Anlam kurma sürecinde okuyucunun, metnin ve ortamın özellikleri, üzerinde önemle durulan konular olmuştur. Her okuyucu okuma ortamına farklı ön bilgilerle gelmektedir. Yine her okuyucunun sahip olduğu strateji bilgisi, motivasyon düzeyi, okuma amacı vb. farklıdır. Bunun yanında, okuma eyleminin gerçekleştiği ortamın, metnin türünün ve yapısal özelliklerinin de anlama üzerinde farklı etkileri olabilmektedir. Bir öğretmenin öğrencilerin anlama becerilerini geliştirebilmesi için bütün bu özellikler hakkında bilgi sahibi olması ve öğretim sürecinde bu özellikleri göz önünde bulundurması gerekmektedir.

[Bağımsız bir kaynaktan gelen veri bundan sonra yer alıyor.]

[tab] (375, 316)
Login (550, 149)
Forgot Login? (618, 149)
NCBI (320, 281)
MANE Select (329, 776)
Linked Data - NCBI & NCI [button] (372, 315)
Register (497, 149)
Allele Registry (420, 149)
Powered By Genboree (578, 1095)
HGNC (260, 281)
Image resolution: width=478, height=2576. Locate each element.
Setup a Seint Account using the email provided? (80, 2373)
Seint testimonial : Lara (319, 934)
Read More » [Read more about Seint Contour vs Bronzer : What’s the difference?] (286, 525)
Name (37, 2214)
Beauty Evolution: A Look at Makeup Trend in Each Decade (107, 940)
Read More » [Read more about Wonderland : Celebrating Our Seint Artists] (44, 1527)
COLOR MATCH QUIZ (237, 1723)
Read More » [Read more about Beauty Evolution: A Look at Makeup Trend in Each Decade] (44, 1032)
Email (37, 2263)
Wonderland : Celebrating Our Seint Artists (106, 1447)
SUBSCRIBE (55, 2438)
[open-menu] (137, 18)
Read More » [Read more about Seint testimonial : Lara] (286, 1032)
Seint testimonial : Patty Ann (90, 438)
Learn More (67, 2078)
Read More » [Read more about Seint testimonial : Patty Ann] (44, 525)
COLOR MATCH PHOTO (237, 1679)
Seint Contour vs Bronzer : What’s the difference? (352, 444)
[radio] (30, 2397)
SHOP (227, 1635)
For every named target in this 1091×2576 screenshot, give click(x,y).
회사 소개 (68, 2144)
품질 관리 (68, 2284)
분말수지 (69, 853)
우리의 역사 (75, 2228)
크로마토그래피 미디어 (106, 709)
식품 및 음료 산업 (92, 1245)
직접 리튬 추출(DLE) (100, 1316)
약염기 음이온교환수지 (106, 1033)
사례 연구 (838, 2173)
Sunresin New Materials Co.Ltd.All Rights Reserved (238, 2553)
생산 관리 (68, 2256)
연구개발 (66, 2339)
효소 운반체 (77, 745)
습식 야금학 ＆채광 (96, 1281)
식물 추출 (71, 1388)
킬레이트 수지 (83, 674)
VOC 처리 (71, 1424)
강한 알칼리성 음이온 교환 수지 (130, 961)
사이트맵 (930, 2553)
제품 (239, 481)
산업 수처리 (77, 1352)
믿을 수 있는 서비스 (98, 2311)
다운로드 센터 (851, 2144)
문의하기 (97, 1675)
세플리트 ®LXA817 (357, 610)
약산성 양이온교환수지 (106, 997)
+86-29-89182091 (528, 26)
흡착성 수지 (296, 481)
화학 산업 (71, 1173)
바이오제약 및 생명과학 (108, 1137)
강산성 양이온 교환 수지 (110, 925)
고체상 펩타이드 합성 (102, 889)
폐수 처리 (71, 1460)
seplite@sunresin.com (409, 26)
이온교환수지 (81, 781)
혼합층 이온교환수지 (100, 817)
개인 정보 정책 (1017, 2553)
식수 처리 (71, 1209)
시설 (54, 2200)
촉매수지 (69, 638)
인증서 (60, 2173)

Okuma ve anlama becerilerine yönelik olarak yapılan araştırmalar, okuma sürecinde yaptıklarıyla ilgili farkındalık kazanan ve çeşitli üst bilişsel becerilerle anlama

sürecini kontrol eden öğrencilerin yetkin birer okur olduklarını göstermektedir (Yağcıoğlu ve Değer, 2002). Öğrencilere bu becerileri kazandırabilmek için öncelikle öğretmenin bu süreçler hakkında bilgi sahibi olması gerekmektedir. Bu süreçte öğrencilerin kelime öğretimi, kodlama, akıcı okuma becerileri, ön bilgilerin harekete geçirilmesi, strateji eğitimi, motivasyon kaynakları, metne yönelik anlamlı tepkiler verme ve anlama sürecini kontrol etme gibi konularda desteklenmeleri anlama becerilerinin geliştirilmesi açısından önemlidir.

Son yıllarda eğitim alanında yapılan çalışmalarda eğitimsel sonuçları etkileyen değişkenler üzerinde durulmuş ve yine, öğretmenin öğrenci başarısındaki en önemli değişken olduğu ortaya çıkmıştır. Sonuç olarak öğretmenlerin, öğrencilerin öğrenmeleri üzerinde yaptığı anlamlı değişikliklerin ne olduğunu belirlemek için araştırmacılar çoğu öğretmen tarafından uygulanan spesifik uygulamaları ve öğretim süreçlerini incelemeye başlamışlardır. Yapılan çalışmaların bir kısmı öğretmenlerin etkililiği üzerine tutarsız açıklamalar ortaya koysa da, pek çok araştırma da hangi uygulamaların doğru olduğu ve araştırılması gerektiği konusunda ciddi bilgiler sunmuştur. Bu araştırmalarda etkili öğretmenin içerdiği nitelikler arasında bireysel olarak öğretmenin hazırlığı, sınıf yönetimi, planlarını nasıl geliştirdiği, ürettiği, öğrenme-öğretme sürecini nasıl yönlendirdiği, öğrenci gelişimini nasıl izlediği gibi unsurlar gösterilmektedir (Stronge, 2002). Bu araştırmada sayılan nitelikler arasından öğretmenlerin özellikle Türkçe dersi öğrenme-öğretme sürecini nasıl yönlendirdikleri ve bu süreçte anlama becerilerini geliştirmek üzere gerçekleştirdikleri özel uygulamaların neler olduğu üzerinde durulmuştur.